DATASET RECORDS:
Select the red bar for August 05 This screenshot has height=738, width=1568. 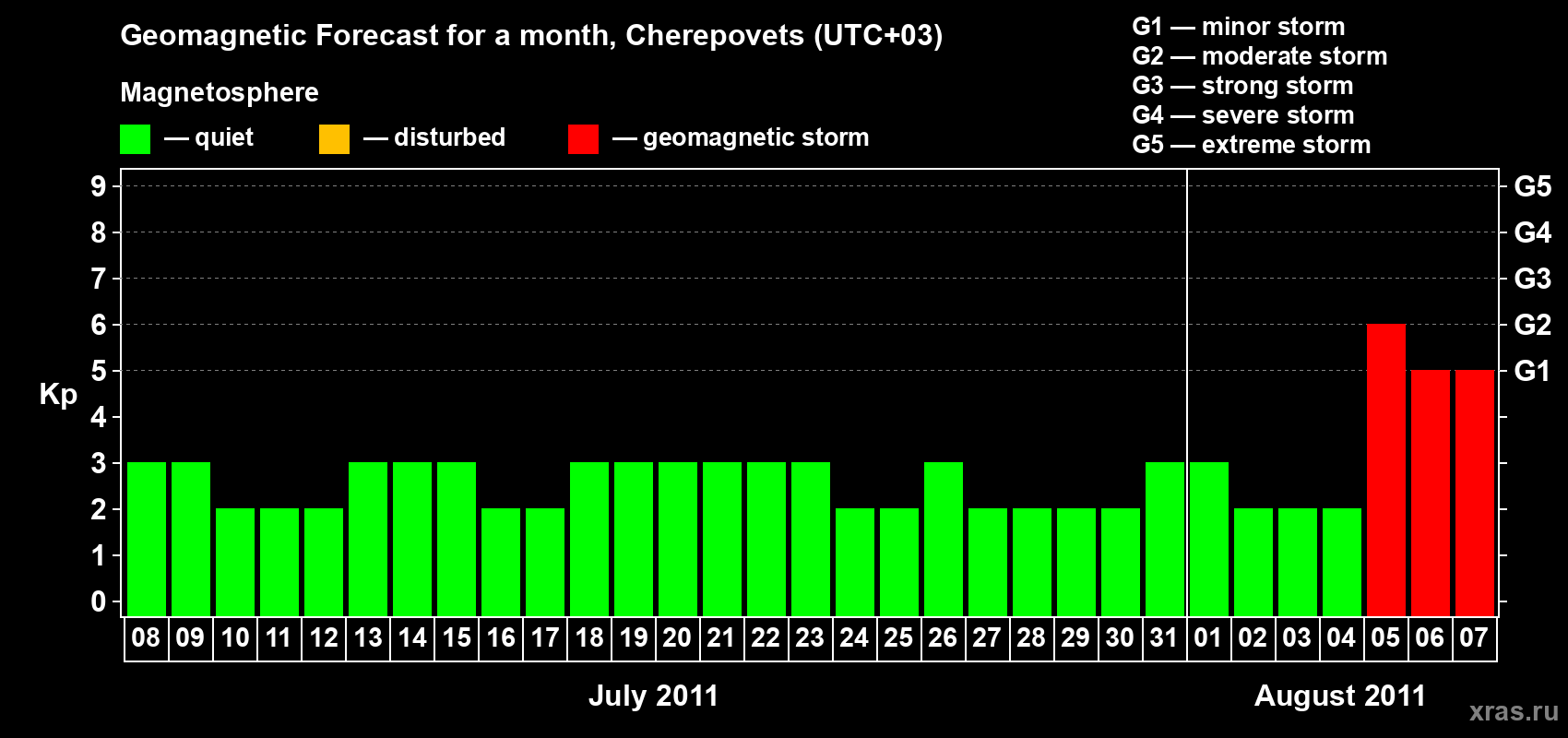tap(1385, 470)
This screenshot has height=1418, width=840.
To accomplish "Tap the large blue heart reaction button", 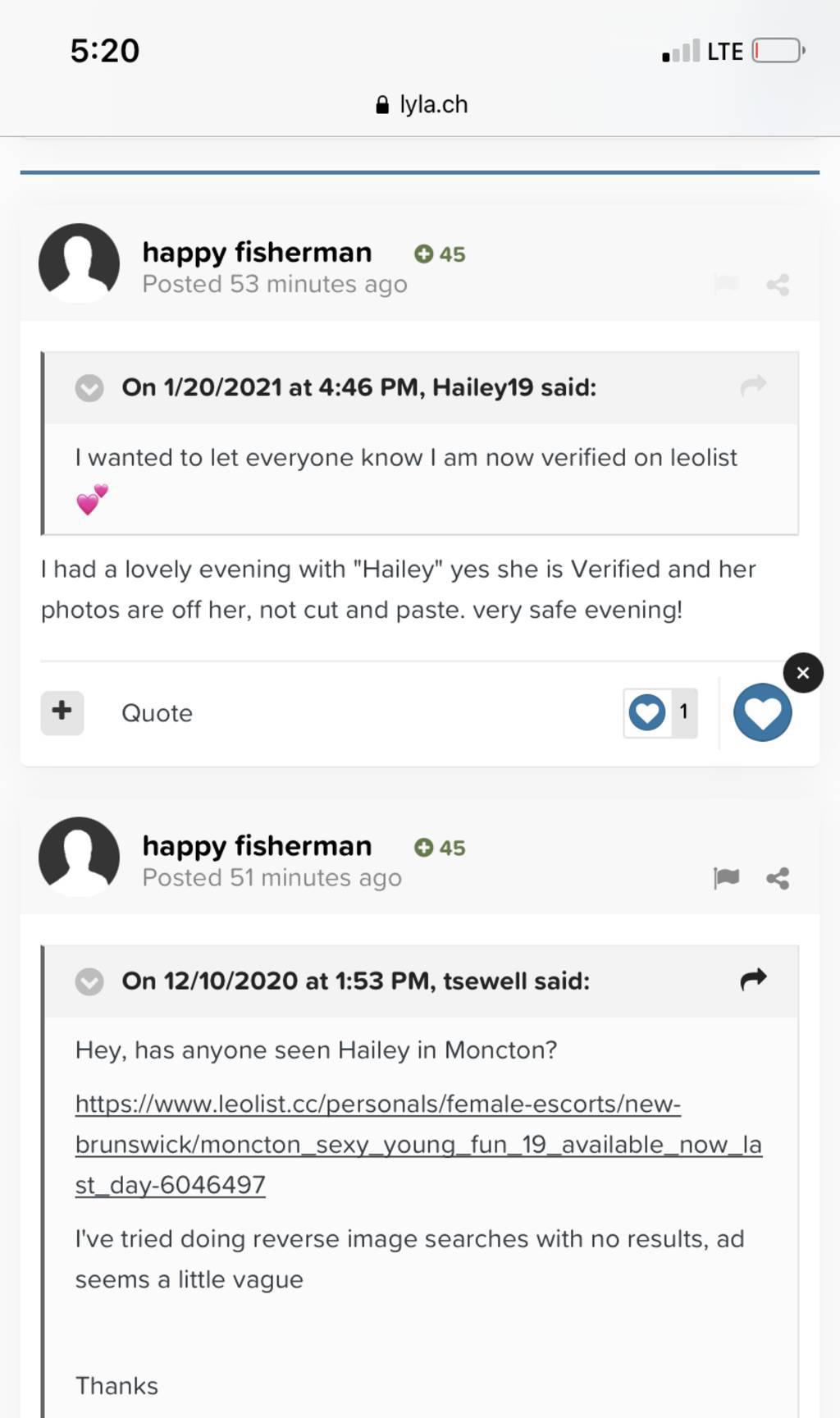I will pyautogui.click(x=762, y=712).
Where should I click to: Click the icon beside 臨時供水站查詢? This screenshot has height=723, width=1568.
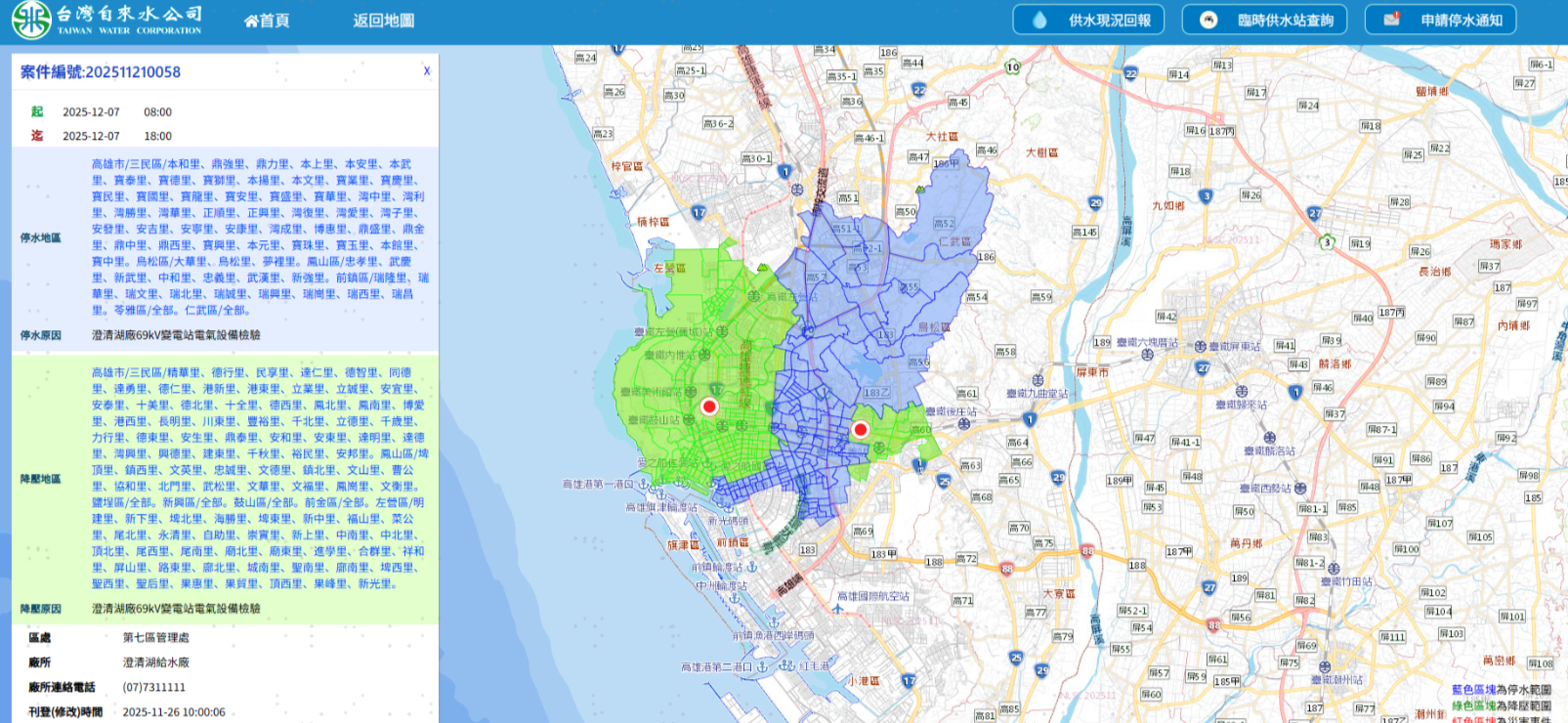[1208, 20]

EXERCISE GOAL: Format the lines of the data from the line containing "Where should I" up to and including the last line as a JSON list of strings, one string per line, with blank lines omitted. Leave the pictures out of your answer.

EXERCISE SOLUTION:
[
  "Where should I click to: Click the icon beside 臨時供水站查詢? This screenshot has height=723, width=1568.",
  "[1208, 20]"
]